Problem => Write out the records once more, exactly, and keep any image out.
··· Records provided
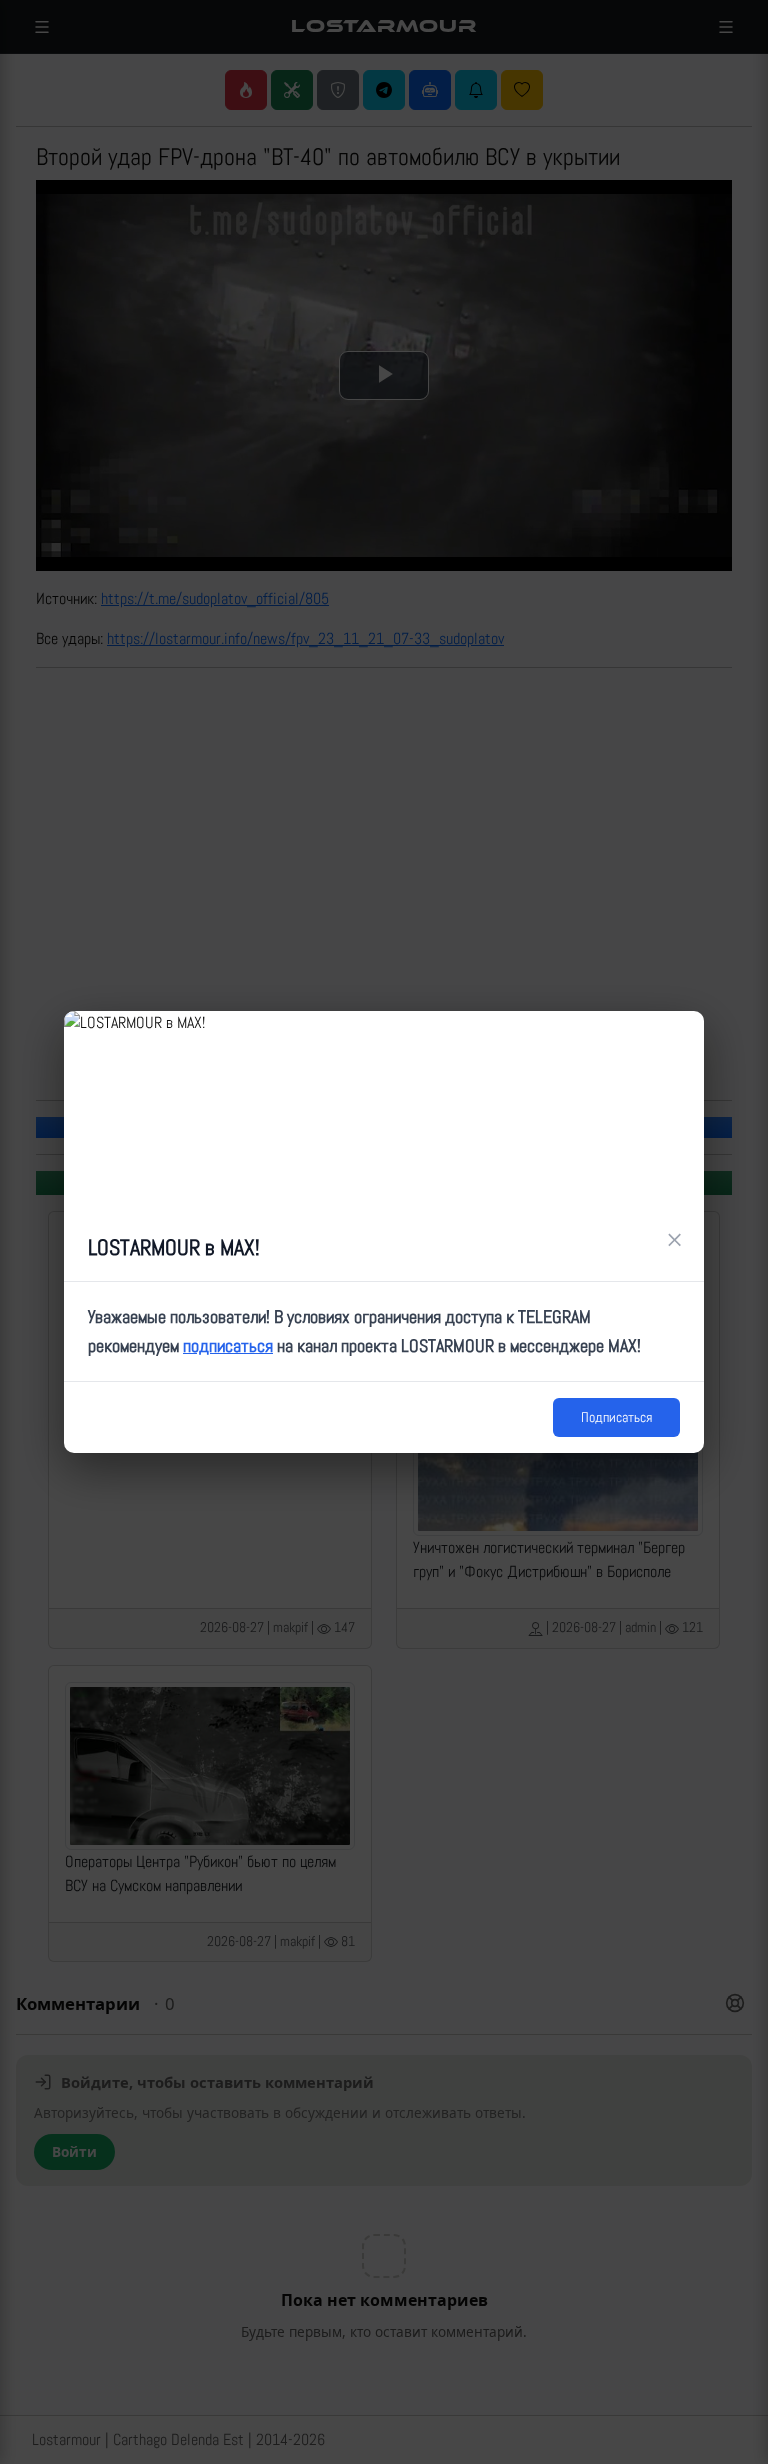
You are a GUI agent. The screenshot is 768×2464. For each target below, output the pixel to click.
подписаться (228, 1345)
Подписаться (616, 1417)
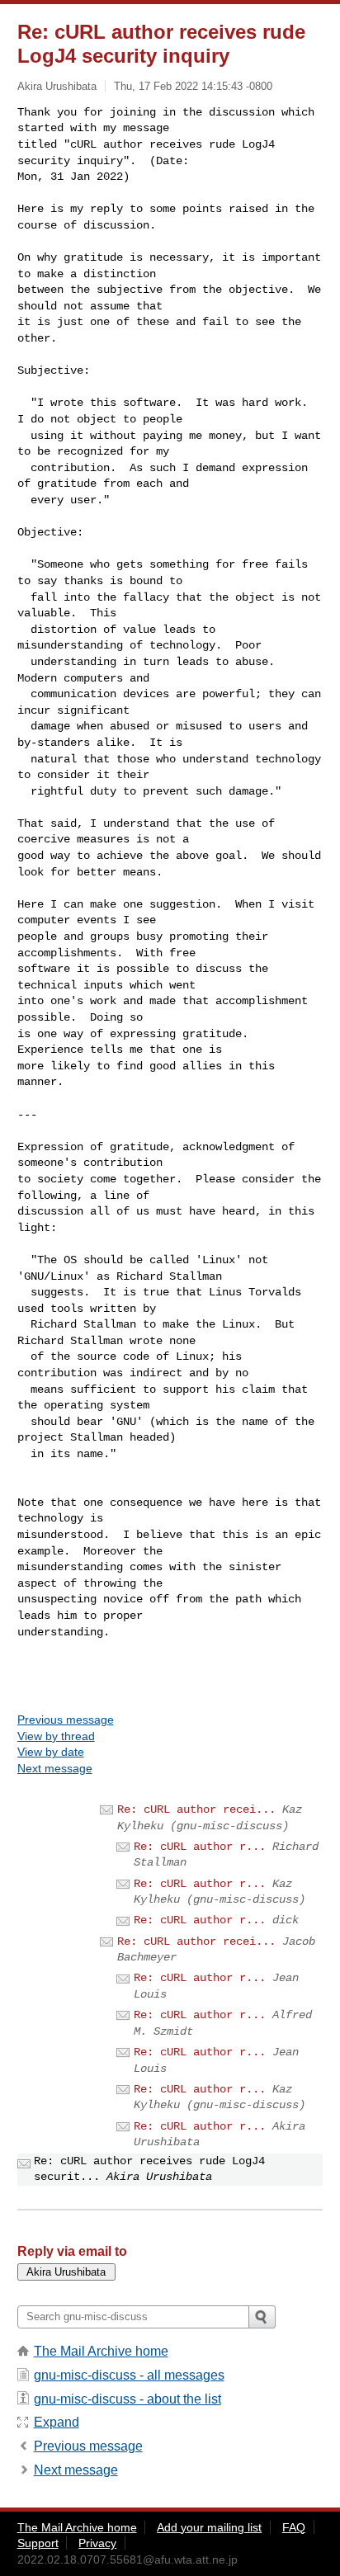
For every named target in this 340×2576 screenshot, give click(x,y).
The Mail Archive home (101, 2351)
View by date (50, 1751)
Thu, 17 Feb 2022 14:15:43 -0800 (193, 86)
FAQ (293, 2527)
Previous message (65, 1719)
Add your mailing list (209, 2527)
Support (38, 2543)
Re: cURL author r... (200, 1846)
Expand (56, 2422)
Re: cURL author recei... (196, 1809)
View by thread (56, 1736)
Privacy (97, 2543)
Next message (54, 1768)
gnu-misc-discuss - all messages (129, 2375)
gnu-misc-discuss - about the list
······
Written answer =>
You are a GUI agent. The screenshot is 768×2464. For each target below, output the pixel to click.
подписаться (228, 1345)
Подписаться (616, 1417)
For every named target in this 340×2576 screenshot, give click(x,y).
The Mail Archive home (101, 2351)
View by date (50, 1751)
Thu, 17 Feb 2022 14:15:43 -0800 (193, 86)
FAQ (293, 2527)
Previous message (65, 1719)
Add your mailing list (209, 2527)
Support (38, 2543)
Re: cURL author r... (200, 1846)
Expand (56, 2422)
Re: cURL author recei... (196, 1809)
View by thread (56, 1736)
Privacy (97, 2543)
Next message (54, 1768)
gnu-misc-discuss - all messages (129, 2375)
gnu-misc-discuss - about the list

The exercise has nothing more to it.